[Aim A]
In the records below, start at the line containing "The image size" and continue through the end of the records, replacing "arrow" with "chevron" and leaving everything else unchanged. Leave the pictures out of your answer.

>> BEGIN Reading text

Pro Poultry, oops, Patria   and whatever the blackhats say to eachother as well  ;D.

MM


----------



## teddybear (21 Dec 2008)

My sister and I just did the Ortona toast as a favour to some members of the Regiment. Happy 125th to the RCR and The RCDs.


----------



## OldTanker (21 Dec 2008)

Happy birthday Dragoons and Royals wherever you may be.


----------



## TangoTwoBravo (21 Dec 2008)

Cheers!


----------



## Command-Sense-Act 105 (21 Dec 2008)

Happy birthday to the Dragoons and their younger (by about 30 minutes) brothers, The Royals.  Toasts all 'round.


----------



## retiredgrunt45 (21 Dec 2008)

Happy Birthday to all my fellow Royals and heres a toast to all you dragoons out there.  

Heres to another 125 

Pro Patria. 



> Pro Poultry, oops, Patria   and whatever the blackhats say to eachother as well  .



Hey chickens are good anyway you cook them  ;D


----------



## Lance Wiebe (21 Dec 2008)

George Wallace said:
			
		

> Sounds like a good turn out.  I hope Leroy, Busher and many of the other older gents are still enjoying good health and can get out to these events.



Leroy only showed up for a few minutes.  Busher was there, of course.  John Kelly, Larry Brown, Ralph MacAvity, Marriott, Ray Ward, John Bosh, Joe Cloake, Ed Moore, Dennis Arsenault, Tom Urbanowski, and Tim Bennett were also there, along with a few others.

I think Leroy is getting old.....


----------



## Command-Sense-Act 105 (21 Dec 2008)

Did Leroy and Busher do their normal "slag each other and scrap it out for the crowd" routine?


----------



## HItorMiss (21 Dec 2008)

Pro Patria my brothers!

And Happy birthday to the Zipperheads too


----------



## Lance Wiebe (21 Dec 2008)

CSA 105 said:
			
		

> Did Leroy and Busher do their normal "slag each other and scrap it out for the crowd" routine?



No...like I said, I think Leroy is getting old.  Not as feisty, and he doesn't hang around.  Drops in and leaves shortly after.

As shocking as it is to say, I think a change in the hierarchy is in the works.  Busher and Leroy have been running the chapter for at least 20 years, maybe longer.  Neither one of them would be called a spring chicken........


----------



## wildman0101 (21 Dec 2008)

happy 125th rcds-rcrs   :salute
wish i could have been there for a cheer  :cheers:
i know joe cloak,,,and john bosh,,, any-
one heard about art merritts whereabouts?
which merriot ?
leroy?
                             best regards...
                                scoty b


----------



## 1feral1 (21 Dec 2008)

To all former and serving members of these two fine Units,

Happy 125th!


OWDU


----------



## Haggis (21 Dec 2008)

Having had the honour of serving with both these fine regiments I offer a hearty

*"Pro Patria"*  

*"Bold and Swift"*  

Hope you're both around for another 125 years.


----------



## Edward Campbell (24 Dec 2008)

Mortarman Rockpainter said:
			
		

> Ortona Toast in theatre.



I guess that will be the second time the Ortona Toast has been made in Afghanistan by troops in combat and, assuming Col Lavoie was correct, only the second time it has been made in combat since Dillon, Galloway, Spry _et al_ at Ortona in 1943.

Pro Patria


----------

>> END Reading text
>> BEGIN Data shown

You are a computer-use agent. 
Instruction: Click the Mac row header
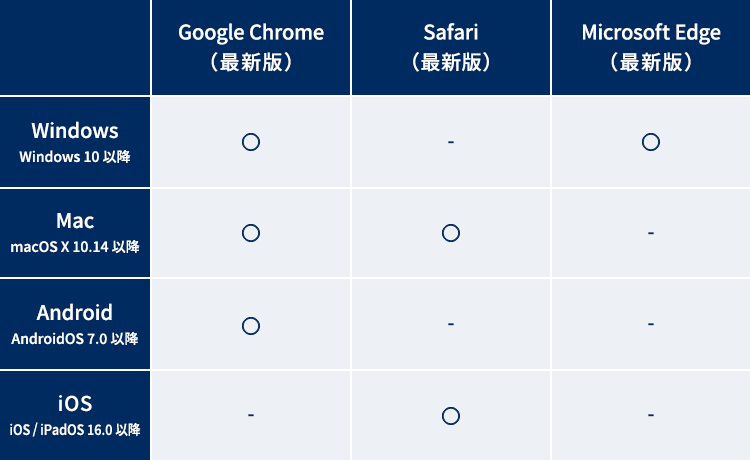[x=75, y=233]
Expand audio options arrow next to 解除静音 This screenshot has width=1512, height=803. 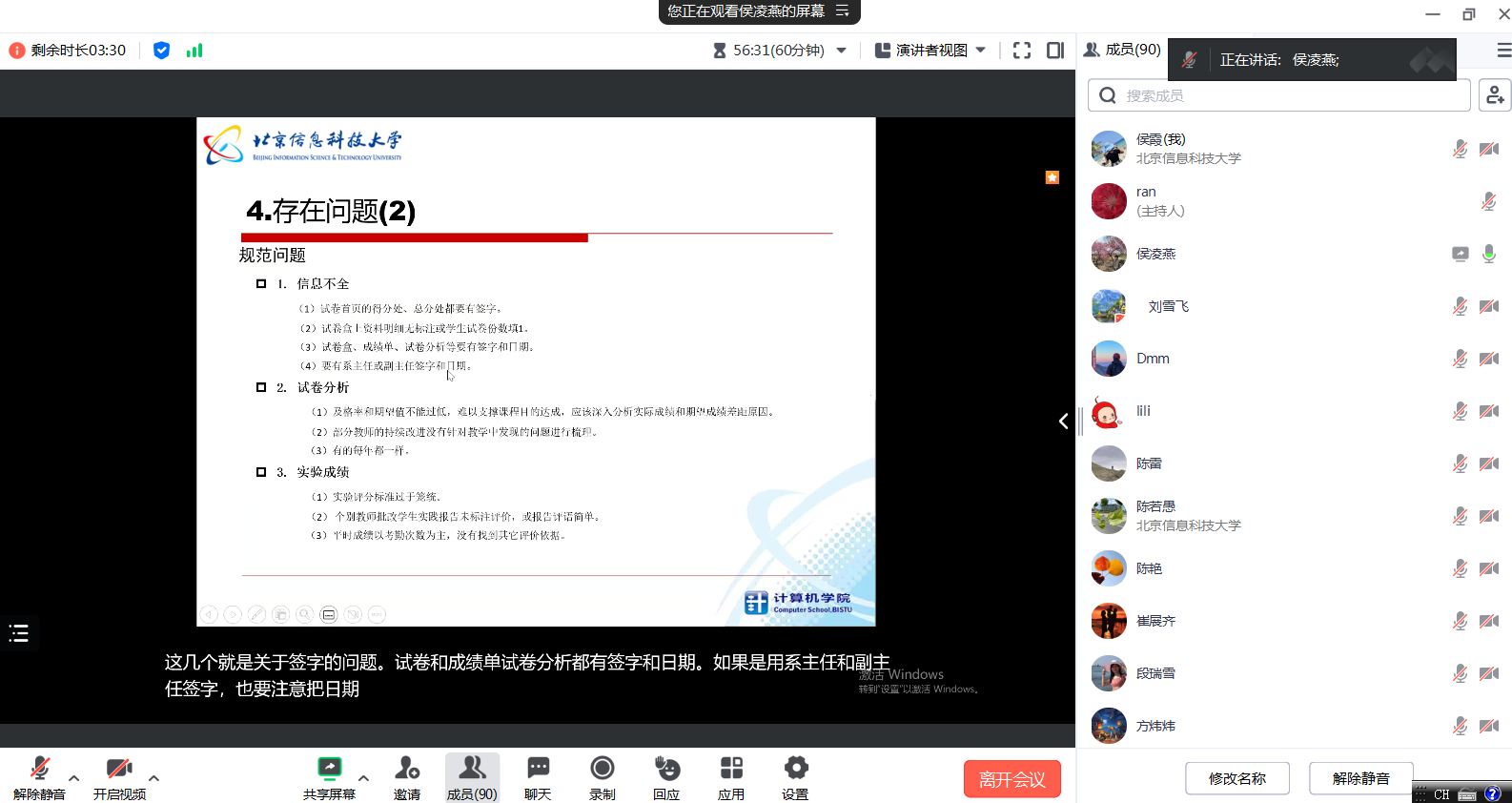pos(74,777)
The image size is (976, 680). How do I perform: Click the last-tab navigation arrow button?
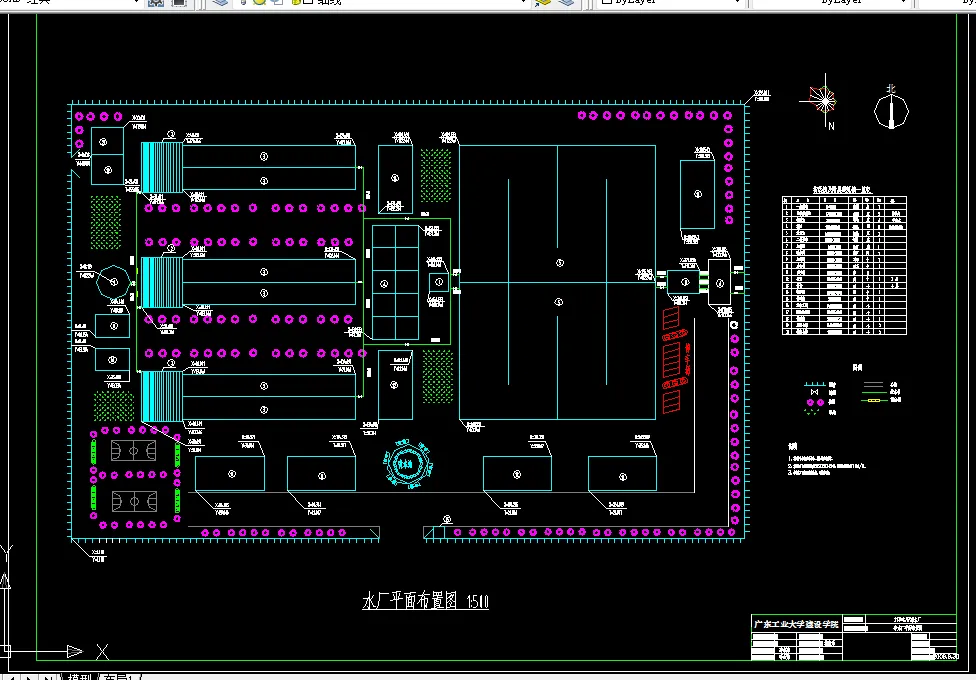click(x=47, y=677)
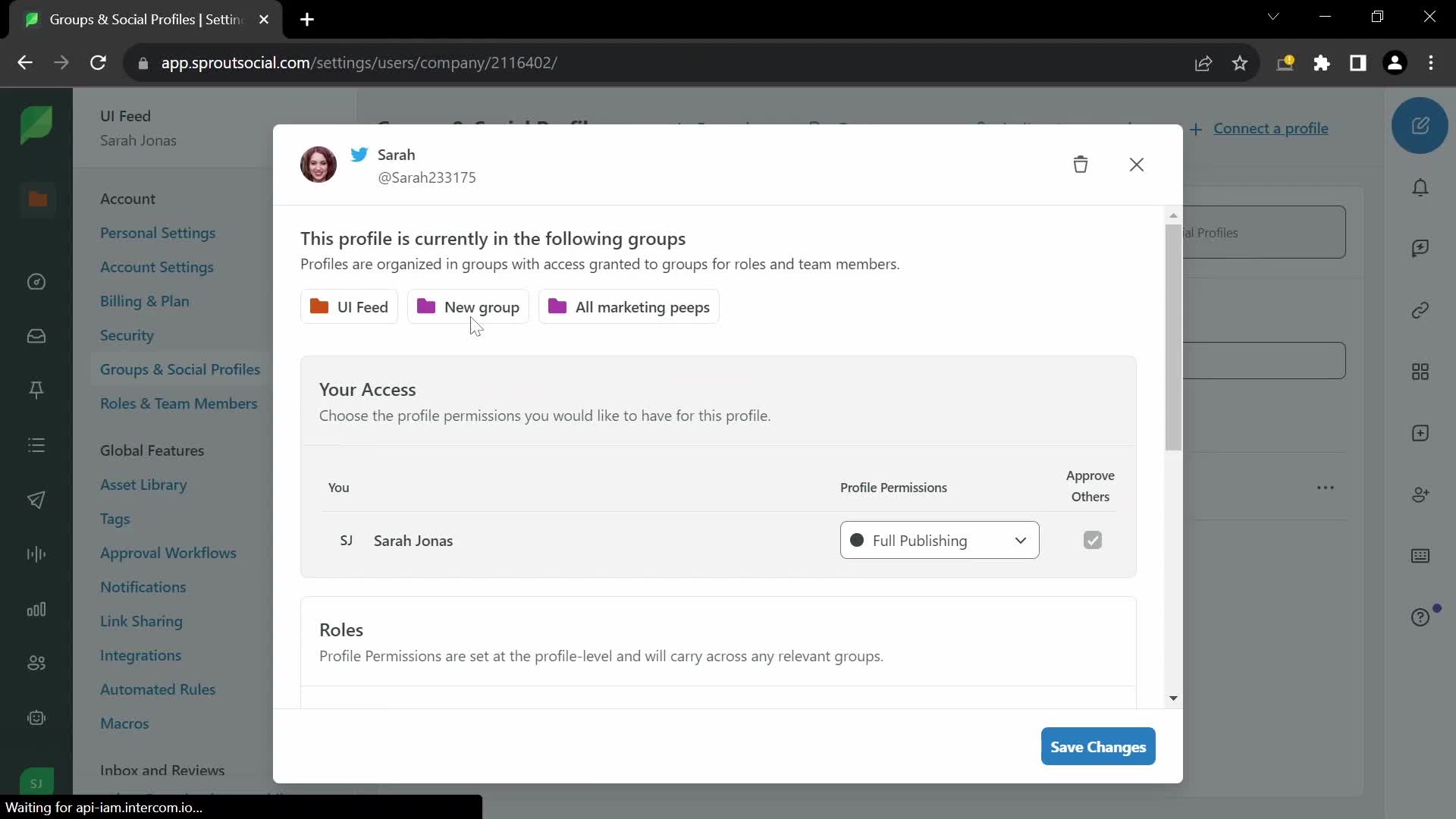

>> END Data shown

[Aim B]
Transcribe part of the forum thread above word for word, beginning at the words "My sister and" and stopping after "you may be.".

[Written answer A]
The image size is (976, 680). How do I perform: Click the last-tab navigation chevron button?
click(x=47, y=677)

[Written answer B]
My sister and I just did the Ortona toast as a favour to some members of the Regiment. Happy 125th to the RCR and The RCDs.


----------



## OldTanker (21 Dec 2008)

Happy birthday Dragoons and Royals wherever you may be.